I want extraordinary people. I think any employer would agree with that statement. First impressions are everything in this world so during the interview process, I try to gauge as much as possible if they have the discipline, drive and determination to be involved long-term. I don't hire job-hoppers. No one works 9 to 5 anymore. And if you do, you should stick to the public sector.
People who have a sense of purpose are people who make a difference in the world and in your company. I want to hire people with a sense of purpose. I want to hire fighters. I want to hire people with passion. It's about taking something simple but showing the outside world how sexy and shiny this object is. I want people that can mesmerize the world.
These are the things that are uppermost in my mind. There are some other key elements, too.

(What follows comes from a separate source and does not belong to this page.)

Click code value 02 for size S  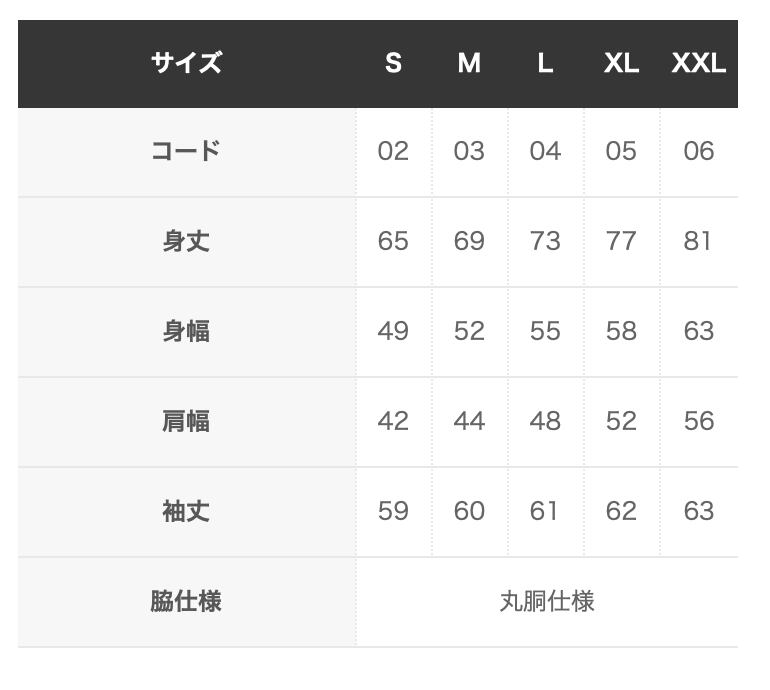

Entrepreneurs should never be afraid to hire people who are smarter than them; people who are the perfect candidates for a particular spot. Remember, I'm a high-school drop out. I don't know everything and don't plan to. And you should never settle for second best. It once took me two years to find the right person for one senior level position because I wanted to make sure I had the best. I never hire second best, because then I lower the chances of success for the Company.

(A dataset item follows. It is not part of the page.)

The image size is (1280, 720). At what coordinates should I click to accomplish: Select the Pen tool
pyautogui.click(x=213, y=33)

Of course, I also want to make sure that people I’m interviewing fully understand the nature of my business. I want to know what specific talents they bring to the table. What specific contributions will they make and are they willing to challenge their superiors to think differently?
Finding individuals who are talented, driven and passionate is more important to me than checking whether they have letters after their name or honors degrees. Additionally, being a good cultural fit is crucial in any business.

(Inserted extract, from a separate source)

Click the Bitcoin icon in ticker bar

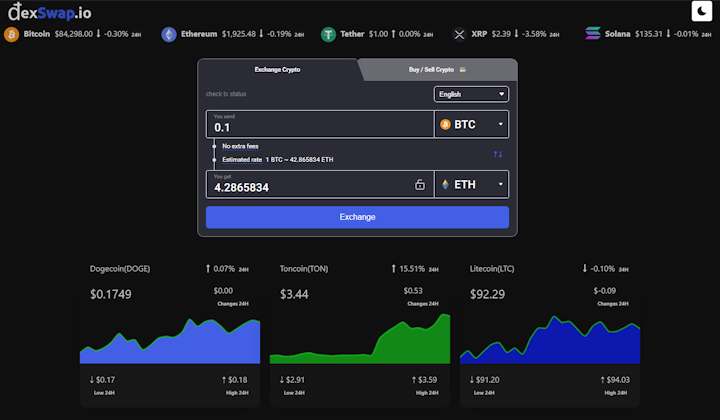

Are they rockstars that will complement our existing rockstars? Doesn’t an orchestra leader want the best violinists, the best cellists, the best percussionists and so forth, because when they all contribute together under his direction they achieve perfect harmony and stunning results? That's what you should aspire to create around you - an aura of beautiful music working together.
The bigger a company becomes the more important it becomes to find people with the right chemistry…the kind of people that helped make you successful in the first place. You need rockstars who will stimulate and motivate each other and will protect each other’s back and unite against the competition. A company has its own DNA. It needs to be faithfully replicated at all levels throughout an organization. The leader of any company must inspire that DNA so that it spreads and multiplies.
Most important of all, you want to hire people who can faithfully represent the true values of you and your company to the outside world. Your employees are a reflection of you and your high standards and ideals. So make sure they’re the best, so your success can become limitless. What's the byproduct of all this? Loyalty. And, to me that is one trait I value over everything.
As a famous writer once asked, What is success?
It's a mixture of having a flair for the thing that you are doing; knowing that it is not enough, that you've put in the work and most importantly have a sense of purpose for where your going.